**TEXT UNDER STUDY**.
*** Block opens ***

Another midwest strength--life sciences research--yields a great example of a strategic usage of HPC to analyze Big Data assets for clues to cancer. In 2008, the Genome Institute at Washington University in St. Louis was the first to sequence and analyze a cancer genome--the difference between the DNA of a cancer patient’s healthy cells and cancerous cells--which has kicked off a new era in cancer research.
In fact, the New York Times recently published a front-page article detailing the recovery of a cancer patient who had his cancer genome analyzed at The Genome Institute in St. Louis.
To enable discoveries from these large data sets, however, it has been essential to leverage High Performance Computing technologies. Some large-scale cancer genomics projects involve trillions of data points moving through sophisticated bioinformatics pipelines and require petabytes of high performance storage and thousands of CPU cores. This expertise in using HPC was one important factor that led to The Genome Institute’s role in projects like the Pediatric Cancer Genome Project, which aims to decode the genomes of more than 600 childhood cancer patients.
The energy and opportunities emerging from midwest communities is keeping the region moving forward as HPC and supercomputing evolve to include increasingly data-intensive Big Data workloads. For example, the St. Louis High Performance Computing group, STLhpc.net, was founded in March 2011. In the first year, over 300 members from dozens of St. Louis organizations have connected online and at local HPC and Big Data events.

*** Block closes ***

**RECORDED INFORMATION**.

*** Block opens ***

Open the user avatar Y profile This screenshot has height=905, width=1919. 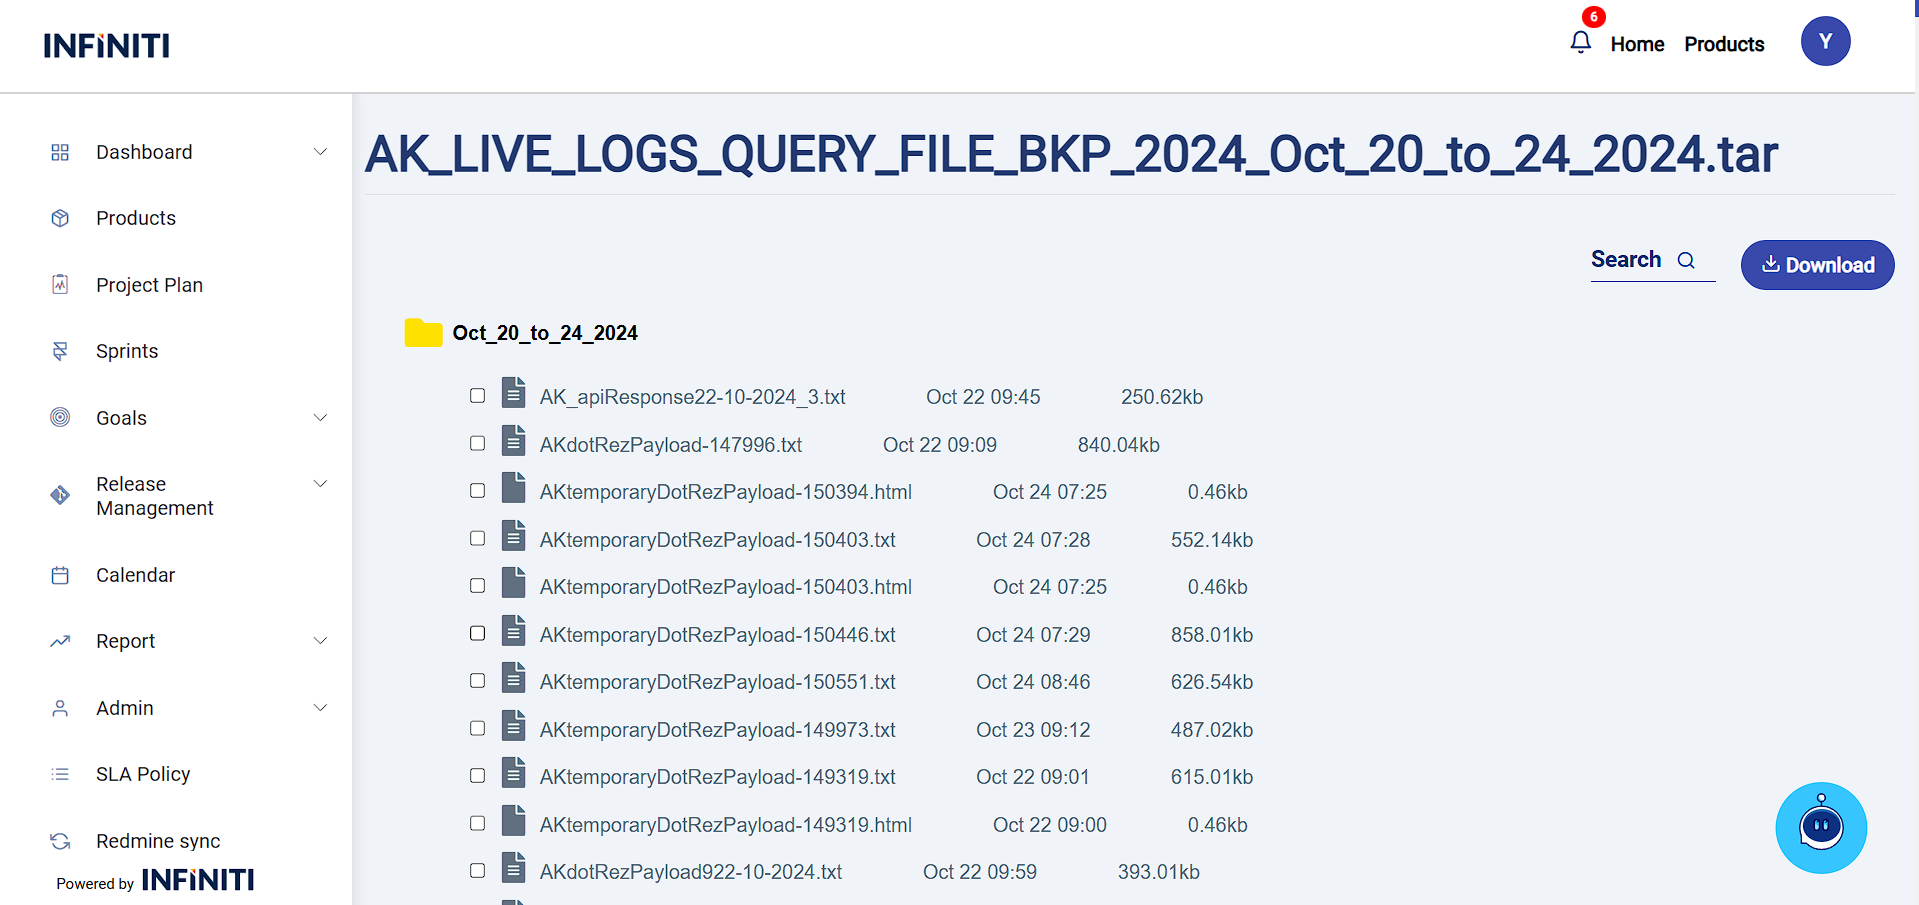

*** Block closes ***

**EXERCISE AIM**. Resume the passage on Midwest HPC and cancer genomics right after its last sentence, keeping its technical tone. The data come from a separate source unrelated to the text.

**ANSWER FOR THE TASK**.
With projects like the Kansas City Google Fiber project bringing ultra high-speed broadband network in Kansas City and the Loop Media Hub project aiming to do the same in St. Louis, the midwest is even integrating high-performance networking into its communities. Startup companies in the midwest have HPC resources readily available through programs like Innovative Technology Enterprises at the University of Missouri - St. Louis and Blue Collar Computing at the Ohio Supercomputing Center.
As the data available to organizations continues to grow in quantity and complexity, the need for Big Data technologies and expertise is growing quickly. Given the concentration of expertise in the midwest, a new national Big Data conference series, StampedeCon, will launch in St. Louis on August 1, 2012. The conference will focus on the role of Big Data, its business value, potential cost savings, and Big Data use cases at Facebook, Nokia, Kraft Foods, Monsanto and more.
Gary Stiehr has over twelve years of experience managing and operating High Performance Computing (HPC) environments. He leads the Information Systems group at The Genome Institute at Washington University in St. Louis, which manages the HPC systems used to analyze the genetic basis of cancer and other diseases. Recently, he also started the StampedeCon Big Data conference series, which is connecting those who are interested in better understanding and leveraging Big Data and discussing what’s next for this emerging field. He is also the founder of STLhpc.net, which aims to contribute to growth in St. Louis through the application of High Performance Computing. Prior to joining The Genome Institute, Gary worked at Fermi National Accelerator Laboratory building and supporting the U.S. CMS Tier-1 regional computing center for the Worldwide Large Hadron Collider Computing Grid.